Question

aleks g For each reaction, write the chemical formulae of the oxidized reactants in the space provided. Write the chemical formulae of the reduced reactants in the space provided. Fe

Answer 1

(a) Iron metal is oxidized, lead(II) cation is reduced;

(b) Silver cation is reduced, magnesium metal is oxidized;

(c) Copper(II) cation is reduced, magnesium metal is oxidized.

Step-by-step explanation:

The original question from ALEKS contains 3 reactions, we'll use them to illustrate the concept as well:

(a)
`2 Fe (s) + 3 Pb(NO_3)_2 (aq)\rightarrow 3 Pb (s) + 2 Fe(NO_3)_3 (aq)`;

(b)
`2 AgNO_3 (aq) + Mg (s)\rightarrow 2 Ag (s) + Mg(NO_3)_2 (aq)`;

(c)
`CuCl_2 (aq) + Mg (s)\rightarrow MgCl_2 (aq) + Cu (s)`

Using the abbreviation OILRIG, we know that oxidation is loss, reduction is gain (of electrons).

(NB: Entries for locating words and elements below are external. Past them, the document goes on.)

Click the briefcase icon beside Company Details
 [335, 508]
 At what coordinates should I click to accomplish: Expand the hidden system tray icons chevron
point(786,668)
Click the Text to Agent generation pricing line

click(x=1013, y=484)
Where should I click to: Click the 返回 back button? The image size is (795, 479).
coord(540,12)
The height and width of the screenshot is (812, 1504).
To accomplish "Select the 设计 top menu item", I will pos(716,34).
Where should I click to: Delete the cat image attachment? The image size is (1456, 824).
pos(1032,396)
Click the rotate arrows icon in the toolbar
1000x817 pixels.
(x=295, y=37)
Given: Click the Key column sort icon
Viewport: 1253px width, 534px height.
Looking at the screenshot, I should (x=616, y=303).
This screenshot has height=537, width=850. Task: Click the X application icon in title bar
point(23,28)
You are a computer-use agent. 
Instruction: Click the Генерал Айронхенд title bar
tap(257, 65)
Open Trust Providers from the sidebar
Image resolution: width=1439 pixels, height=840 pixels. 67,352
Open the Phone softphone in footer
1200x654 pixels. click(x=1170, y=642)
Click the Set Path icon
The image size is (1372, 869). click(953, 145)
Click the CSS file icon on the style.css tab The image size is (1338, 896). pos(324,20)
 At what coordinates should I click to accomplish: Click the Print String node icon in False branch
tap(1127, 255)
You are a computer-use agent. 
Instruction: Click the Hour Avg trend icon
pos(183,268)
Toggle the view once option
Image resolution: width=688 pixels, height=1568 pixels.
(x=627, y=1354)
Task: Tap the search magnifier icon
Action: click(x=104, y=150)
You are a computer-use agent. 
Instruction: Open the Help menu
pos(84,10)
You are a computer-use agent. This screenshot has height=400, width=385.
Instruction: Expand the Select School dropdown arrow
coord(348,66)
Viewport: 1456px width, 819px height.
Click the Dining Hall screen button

(a) We start with Fe at oxidation state of 0, as it's not bonded to anything and end up with iron(III) nitrate, iron has a charge of 3+ in this compound, as nitrate has a charge of 1- and 3 nitrate anions should be balanced by 3+:

`Fe (s)\rightarrow Fe^(3+) (aq) + 3e^-`

Iron metal loses 3 electrons, so it's oxidized.

Similarly, we start with lead with a charge of 2+ and end up with solid lead which is neutral:

`Pb^(2+) (aq) + 2e^- \rightarrow Pb (s)`

Lead(II) cation gains electrons, so it's reduced.

(b) Similarly, in this reaction we notice:

`Ag^+ (aq) + e^- \rightarrow Ag (s)`

Silver cation gains an electron, it's reduced.

`Mg (s)\rightarrow Mg^(2+) (aq) + 2e^-`

Magnesium metal is oxidized, as it loses electrons.

(c) Similarly:

`Cu^(2+) (aq) + 2e^- \rightarrow Cu (s)`

Copper(II) cation gains 2 electrons, so it's reduced.

`Mg (s)\rightarrow Mg^(2+) (aq) + 2e^-`

Magnesium metal loses 2 electrons, so it's oxidized.